Information supplied

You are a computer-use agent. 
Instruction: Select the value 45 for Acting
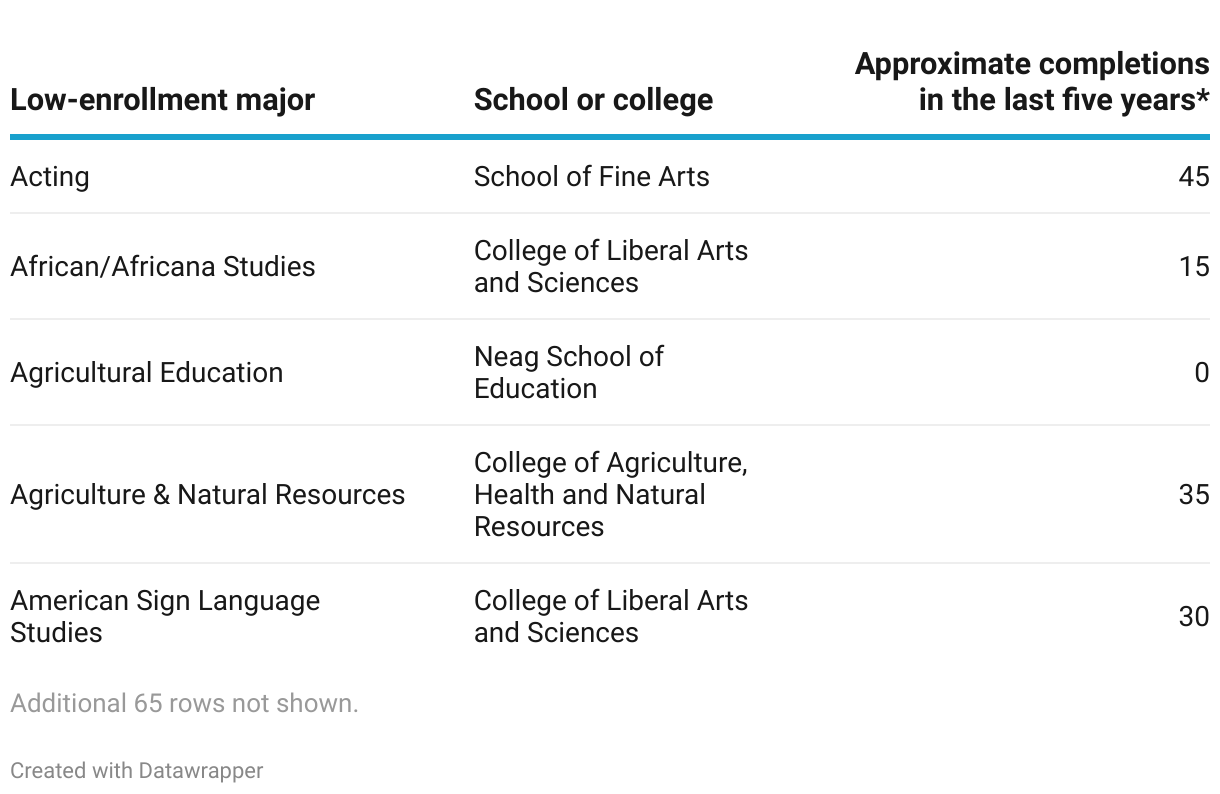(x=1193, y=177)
---
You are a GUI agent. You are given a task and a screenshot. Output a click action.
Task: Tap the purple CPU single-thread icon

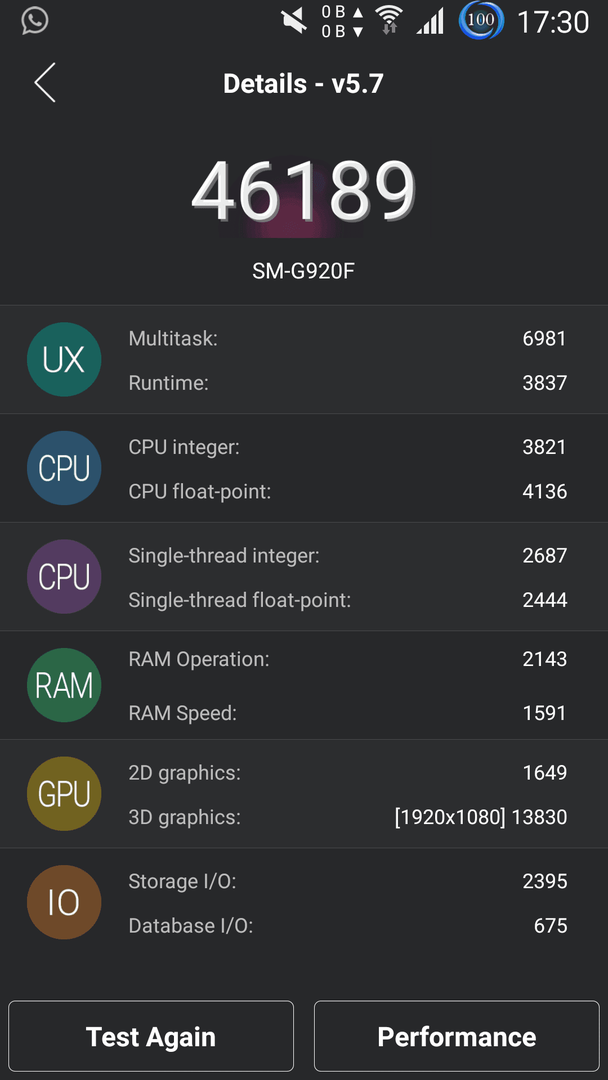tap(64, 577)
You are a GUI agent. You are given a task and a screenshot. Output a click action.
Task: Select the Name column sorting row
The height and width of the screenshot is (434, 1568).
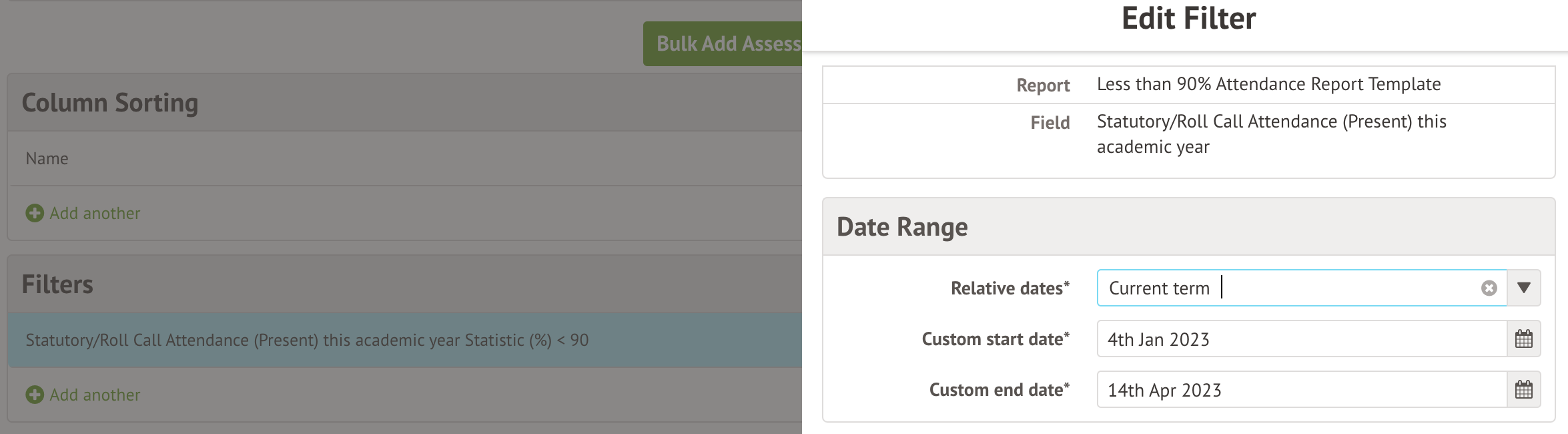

Task prompt
Copy the data word for word, starting at the line containing "You are a computer-use agent." and ending with the line containing "(x=1193, y=177)", including both of those lines. Leave out the pictures.

Complete answer
You are a computer-use agent. 
Instruction: Select the value 45 for Acting
(x=1193, y=177)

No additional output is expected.